In Europa, la gestione non corretta dei rifiuti elettrici ed elettronici (RAEE) riguarda una quantità 10 volte superiore a quella spedita verso Paesi stranieri senza regolari documenti di esportazione: questo è quanto emerge da una ricerca sistematica – durata circa 2 anni – sul funzionamento del mercato delle apparecchiature elettriche ed elettroniche usate e dismesse.

Il progetto Countering WEEE Illegal Trade (CWIT), finanziato dalla Comunità Europea, è stato realizzato da INTERPOL, United Nations University (UNU), gli istituti United Nations Interregional Crime and Justice Research eCompliance & Risks, il WEEE Forum, l’associazione Cross-Border Research e la società Zanasi & Partners.

Il progetto ha evidenziato che nel 2012 in Europa solo il 35% (pari a 3,3 milioni di tonnellate, sui 9,5 milioni totali) di RAEE (Rifiuti di Apparecchiature Elettriche ed Elettroniche – in alcuni casi ancora funzionanti) dismessi da aziende o da privati sono stati intercettati dai sistemi ufficiali di raccolta e riciclo.

L’altro 65% dei RAEE – pari a 6,2 milioni di tonnellate – è stato esportato oppure riciclato in modo ambientalmente scorretto oppure semplicemente gettato tra i rifiuti indifferenziati. 

Lo studio ha stimato che 1,3 milioni di tonnellate di apparecchiature elettriche ed elettroniche sono state spedite al di fuori dell’Europa senza adeguati documenti di esportazione: di queste, circa il 30 % (400.000 tonnellate) erano RAEE, il restante 70 % AEE ancora funzionanti.

Ma una quantità 10 volte superiore a quella dei RAEE esportati – cioè circa 4,7 milioni di tonnellate – è invece stata gestita in modo ambientalmente non corretto o commercializzata in modo illegale all’interno dell’Europa. Lo studio sottolinea inoltre come sistemi efficaci di monitoraggio delle performance di rimozione delle sostanze inquinanti e adeguati standard di trattamento dei RAEE non siano pienamente utilizzati neppure negli Stati Europei più avanzati dal punto di vista del controllo ambientale.

La diffusa sottrazione dai RAEE di componenti che hanno un significativo valore economico – come le schede elettroniche o i metalli più preziosi – si traduce in una seria perdita per l’industria legale del riciclo in Europa, stimata tra 800 e 1.700 milioni di euro all’anno.

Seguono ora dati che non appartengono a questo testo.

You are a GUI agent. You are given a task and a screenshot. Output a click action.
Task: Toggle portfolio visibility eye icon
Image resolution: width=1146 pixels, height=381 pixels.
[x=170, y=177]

Per contro, i minori costi derivanti dal mancato rispetto delle regole comunitarie (in particolare per quanto riguarda l’eliminazione delle sostanze inquinanti) oscillano tra 150 e 600 milioni di euro all’anno.

Afferma Pascal Leroy, Segretario Generale del WEEE Forum (l’associazione europea della quale fanno parte i principali sistemi collettivi che si occupano di RAEE): “I RAEE sono la tipologia di rifiuti con il più alto tasso di crescita in tutto il mondo. Il peso dei RAEE che ogni anno in Europa sono gestiti in modo ambientalmente non corretto è pari a quello di un muro di mattoni alto 10 metri che va da Oslo fino in fondo all’Italia. E’ indispensabile estrarre dai RAEE e riciclare nel modo più intenso possibile tutti i metalli e tutti i componenti economicamente interessanti, tra cui le materie prime critiche (come ad esempio le terre rare)”.

Uno studio di United Nations University effettuato lo scorso anno ha evidenziato che nei 41,8 milioni di tonnellate di RAEE che vengono buttati ogni anno nel mondo ci sono sostanze tossiche come piombo (circa 2,2 milioni di tonnellate), batterie (300.000 tonnellate), mercurio, cadmio, cromo e gas ozono-lesivi (CFC, circa 4.400 tonnellate). I potenziali problemi per la salute umana collegati a queste sostanze tossiche vanno dallo sviluppo mentale, al cancro, ai danni epatici e renali.